The Borders Between Work and Home When Working From Home

At a time when many negotiators are working from home, it is important to reflect on how each member of our team is reacting to that experience.  We at Mobus Creative Negotiating search out the experts who have been studying how people behave in practice; we recognize that how we act can be based on our emotional reactions more than any rational calculation.  Nancy Rothbard, a management professor at Wharton, has long studied how professional and domestic lives interact.  She has found that people have a wide range of approaches, from the complete “integrators,” who don’t mind the dissolution of borders between work and domestic live, and “segmenters,” who want to keep the two realms totally separate (for a good summary of her work, see the New York Times article by Jennifer Senior, Farewell, Office. You Were the Last Boundary Between Work and Home).  Working at home is no big deal to an integrator, but it is hell for a segmenter.  Recognizing where your colleagues – or the people with whom you are negotiating — fall on that spectrum can give you powerful insight into how they are reacting and how you can best reach them.  A segmenter working from home is likely to want to treat the experience as much as possible like being in the office, so only reach out to them during regular business hours and dress as you would if you were calling on them at work. An integrator won’t mind if you are dressed informally and if your children can be heard playing in the background.
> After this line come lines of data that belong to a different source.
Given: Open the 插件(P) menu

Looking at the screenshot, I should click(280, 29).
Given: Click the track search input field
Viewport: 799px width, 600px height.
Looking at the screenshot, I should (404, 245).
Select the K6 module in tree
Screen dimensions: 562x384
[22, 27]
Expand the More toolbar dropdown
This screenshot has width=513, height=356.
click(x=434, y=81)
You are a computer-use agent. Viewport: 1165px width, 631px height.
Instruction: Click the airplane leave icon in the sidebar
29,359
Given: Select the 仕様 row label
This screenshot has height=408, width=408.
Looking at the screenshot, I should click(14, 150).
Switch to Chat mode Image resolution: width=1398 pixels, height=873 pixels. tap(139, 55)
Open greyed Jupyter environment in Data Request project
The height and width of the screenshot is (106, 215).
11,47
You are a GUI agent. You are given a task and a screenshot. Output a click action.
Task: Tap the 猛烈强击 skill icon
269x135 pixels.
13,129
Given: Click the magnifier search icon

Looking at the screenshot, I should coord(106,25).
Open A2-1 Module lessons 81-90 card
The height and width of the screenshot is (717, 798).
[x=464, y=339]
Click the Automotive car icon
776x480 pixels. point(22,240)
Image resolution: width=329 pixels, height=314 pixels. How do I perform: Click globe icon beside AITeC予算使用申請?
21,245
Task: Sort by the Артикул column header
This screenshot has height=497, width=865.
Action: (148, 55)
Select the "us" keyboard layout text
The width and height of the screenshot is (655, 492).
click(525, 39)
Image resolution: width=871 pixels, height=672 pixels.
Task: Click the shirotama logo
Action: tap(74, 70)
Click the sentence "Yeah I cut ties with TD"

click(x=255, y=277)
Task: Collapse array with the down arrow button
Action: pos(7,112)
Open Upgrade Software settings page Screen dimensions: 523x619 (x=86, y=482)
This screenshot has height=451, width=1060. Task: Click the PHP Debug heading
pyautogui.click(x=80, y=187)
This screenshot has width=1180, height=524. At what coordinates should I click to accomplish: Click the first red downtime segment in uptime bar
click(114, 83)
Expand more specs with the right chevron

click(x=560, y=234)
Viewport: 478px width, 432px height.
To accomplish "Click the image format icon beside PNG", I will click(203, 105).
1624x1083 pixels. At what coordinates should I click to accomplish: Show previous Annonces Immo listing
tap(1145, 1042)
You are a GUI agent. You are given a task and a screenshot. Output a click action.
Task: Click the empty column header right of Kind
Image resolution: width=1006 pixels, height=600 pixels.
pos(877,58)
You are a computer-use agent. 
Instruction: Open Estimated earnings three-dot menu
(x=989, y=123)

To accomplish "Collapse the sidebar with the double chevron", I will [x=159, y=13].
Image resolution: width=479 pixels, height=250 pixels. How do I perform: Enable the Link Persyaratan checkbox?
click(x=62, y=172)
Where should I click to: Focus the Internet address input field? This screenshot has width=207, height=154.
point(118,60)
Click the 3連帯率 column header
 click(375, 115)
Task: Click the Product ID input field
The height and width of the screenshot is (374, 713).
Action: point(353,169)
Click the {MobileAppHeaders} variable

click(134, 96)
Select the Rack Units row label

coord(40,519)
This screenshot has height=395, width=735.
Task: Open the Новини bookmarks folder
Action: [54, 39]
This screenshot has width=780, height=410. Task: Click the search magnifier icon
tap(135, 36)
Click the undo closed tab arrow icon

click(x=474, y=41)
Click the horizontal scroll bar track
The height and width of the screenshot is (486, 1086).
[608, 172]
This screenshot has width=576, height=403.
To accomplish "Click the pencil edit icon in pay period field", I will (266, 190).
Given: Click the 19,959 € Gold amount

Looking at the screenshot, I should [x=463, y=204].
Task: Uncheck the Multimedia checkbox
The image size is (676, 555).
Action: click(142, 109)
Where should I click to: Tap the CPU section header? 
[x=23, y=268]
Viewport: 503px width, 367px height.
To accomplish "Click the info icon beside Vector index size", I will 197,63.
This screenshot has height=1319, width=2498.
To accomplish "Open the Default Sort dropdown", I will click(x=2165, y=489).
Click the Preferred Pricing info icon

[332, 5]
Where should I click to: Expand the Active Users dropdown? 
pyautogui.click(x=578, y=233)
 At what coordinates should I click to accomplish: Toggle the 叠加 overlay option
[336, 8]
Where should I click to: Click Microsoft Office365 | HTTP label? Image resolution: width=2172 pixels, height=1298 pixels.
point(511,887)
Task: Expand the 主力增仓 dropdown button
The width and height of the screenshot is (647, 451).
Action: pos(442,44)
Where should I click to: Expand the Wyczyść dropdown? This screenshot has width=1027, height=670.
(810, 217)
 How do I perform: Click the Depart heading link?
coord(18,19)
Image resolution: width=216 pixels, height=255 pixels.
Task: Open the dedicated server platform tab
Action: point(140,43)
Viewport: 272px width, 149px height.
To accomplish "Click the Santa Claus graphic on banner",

Rothbard has written about many aspects of life at work, for instance, about the pluses and minuses of being friends with your work colleagues.  We spend many hours at work, and many people find the social aspects of their jobs at important reason to show up every day.  But there can be downsides to having “friends without benefits,” as Rothbard put it in the title of one article.  Our job at work is not to be friends with our colleagues; it is to be productive for the company and ourselves.  As we at Mobus Creative Negotiating bring out in all our materials, in our daily life with our family and friends, we avoid conflict and try to get along, whereas in business negotiating, we are trying to get ahead even if that means pushing hard.  Remembering this distinction between social and business life can be particularly tough when everyone on both sides is carrying out business from home.  It is hard enough to shift from the social mode to the business mode when the two modes are being done in different locations, at different times, and in a different setting.  When everything is being done from home, and often in a jumble that is half-work and half-home life, keeping track of which approach is appropriate becomes particularly difficult.